■ GIVEN DATA:
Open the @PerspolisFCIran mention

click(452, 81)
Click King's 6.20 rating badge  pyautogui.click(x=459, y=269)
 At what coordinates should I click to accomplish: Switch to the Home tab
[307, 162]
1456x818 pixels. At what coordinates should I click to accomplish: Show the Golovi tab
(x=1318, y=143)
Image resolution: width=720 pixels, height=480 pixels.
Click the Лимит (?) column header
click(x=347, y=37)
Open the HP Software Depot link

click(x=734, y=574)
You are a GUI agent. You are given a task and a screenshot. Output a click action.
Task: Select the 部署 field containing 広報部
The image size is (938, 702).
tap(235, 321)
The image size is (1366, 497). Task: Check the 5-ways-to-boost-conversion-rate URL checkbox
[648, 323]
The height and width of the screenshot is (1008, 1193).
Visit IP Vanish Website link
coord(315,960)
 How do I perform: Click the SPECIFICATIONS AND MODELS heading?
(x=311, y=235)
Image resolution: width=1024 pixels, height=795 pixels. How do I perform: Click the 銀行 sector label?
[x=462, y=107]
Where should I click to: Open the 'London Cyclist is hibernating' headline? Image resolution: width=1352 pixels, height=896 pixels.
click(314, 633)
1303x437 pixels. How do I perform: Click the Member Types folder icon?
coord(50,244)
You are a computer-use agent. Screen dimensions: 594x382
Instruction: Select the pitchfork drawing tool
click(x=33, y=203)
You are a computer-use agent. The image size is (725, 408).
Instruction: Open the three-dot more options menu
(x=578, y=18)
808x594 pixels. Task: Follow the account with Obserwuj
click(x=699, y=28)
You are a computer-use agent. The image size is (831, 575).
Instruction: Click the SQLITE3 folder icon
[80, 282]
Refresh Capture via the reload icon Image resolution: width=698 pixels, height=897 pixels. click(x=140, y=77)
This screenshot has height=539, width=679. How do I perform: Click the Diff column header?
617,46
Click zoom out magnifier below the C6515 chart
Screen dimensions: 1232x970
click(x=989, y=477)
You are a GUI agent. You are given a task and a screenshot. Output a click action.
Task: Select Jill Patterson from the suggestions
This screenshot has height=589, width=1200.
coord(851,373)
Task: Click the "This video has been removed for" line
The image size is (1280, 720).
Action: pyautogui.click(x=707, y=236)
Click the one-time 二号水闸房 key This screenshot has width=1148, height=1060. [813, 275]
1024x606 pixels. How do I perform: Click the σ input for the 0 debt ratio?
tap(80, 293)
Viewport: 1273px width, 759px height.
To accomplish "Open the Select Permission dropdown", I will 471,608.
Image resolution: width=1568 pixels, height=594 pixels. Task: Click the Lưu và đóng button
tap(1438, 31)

■ TASK ITEM: All of the material must be given again, exactly as it appears above.

■ SOLUTION:
Open the @PerspolisFCIran mention

click(452, 81)
Click King's 6.20 rating badge  pyautogui.click(x=459, y=269)
 At what coordinates should I click to accomplish: Switch to the Home tab
[307, 162]
1456x818 pixels. At what coordinates should I click to accomplish: Show the Golovi tab
(x=1318, y=143)
Image resolution: width=720 pixels, height=480 pixels.
Click the Лимит (?) column header
click(x=347, y=37)
Open the HP Software Depot link

click(x=734, y=574)
You are a GUI agent. You are given a task and a screenshot. Output a click action.
Task: Select the 部署 field containing 広報部
The image size is (938, 702).
tap(235, 321)
The image size is (1366, 497). Task: Check the 5-ways-to-boost-conversion-rate URL checkbox
[648, 323]
The height and width of the screenshot is (1008, 1193).
Visit IP Vanish Website link
coord(315,960)
 How do I perform: Click the SPECIFICATIONS AND MODELS heading?
(x=311, y=235)
Image resolution: width=1024 pixels, height=795 pixels. How do I perform: Click the 銀行 sector label?
[x=462, y=107]
Where should I click to: Open the 'London Cyclist is hibernating' headline? Image resolution: width=1352 pixels, height=896 pixels.
click(314, 633)
1303x437 pixels. How do I perform: Click the Member Types folder icon?
coord(50,244)
You are a computer-use agent. Screen dimensions: 594x382
Instruction: Select the pitchfork drawing tool
click(x=33, y=203)
You are a computer-use agent. The image size is (725, 408).
Instruction: Open the three-dot more options menu
(x=578, y=18)
808x594 pixels. Task: Follow the account with Obserwuj
click(x=699, y=28)
You are a computer-use agent. The image size is (831, 575).
Instruction: Click the SQLITE3 folder icon
[80, 282]
Refresh Capture via the reload icon Image resolution: width=698 pixels, height=897 pixels. click(x=140, y=77)
This screenshot has height=539, width=679. How do I perform: Click the Diff column header?
617,46
Click zoom out magnifier below the C6515 chart
Screen dimensions: 1232x970
click(x=989, y=477)
You are a GUI agent. You are given a task and a screenshot. Output a click action.
Task: Select Jill Patterson from the suggestions
This screenshot has height=589, width=1200.
coord(851,373)
Task: Click the "This video has been removed for" line
The image size is (1280, 720).
Action: pyautogui.click(x=707, y=236)
Click the one-time 二号水闸房 key This screenshot has width=1148, height=1060. [813, 275]
1024x606 pixels. How do I perform: Click the σ input for the 0 debt ratio?
tap(80, 293)
Viewport: 1273px width, 759px height.
To accomplish "Open the Select Permission dropdown", I will 471,608.
Image resolution: width=1568 pixels, height=594 pixels. Task: Click the Lưu và đóng button
tap(1438, 31)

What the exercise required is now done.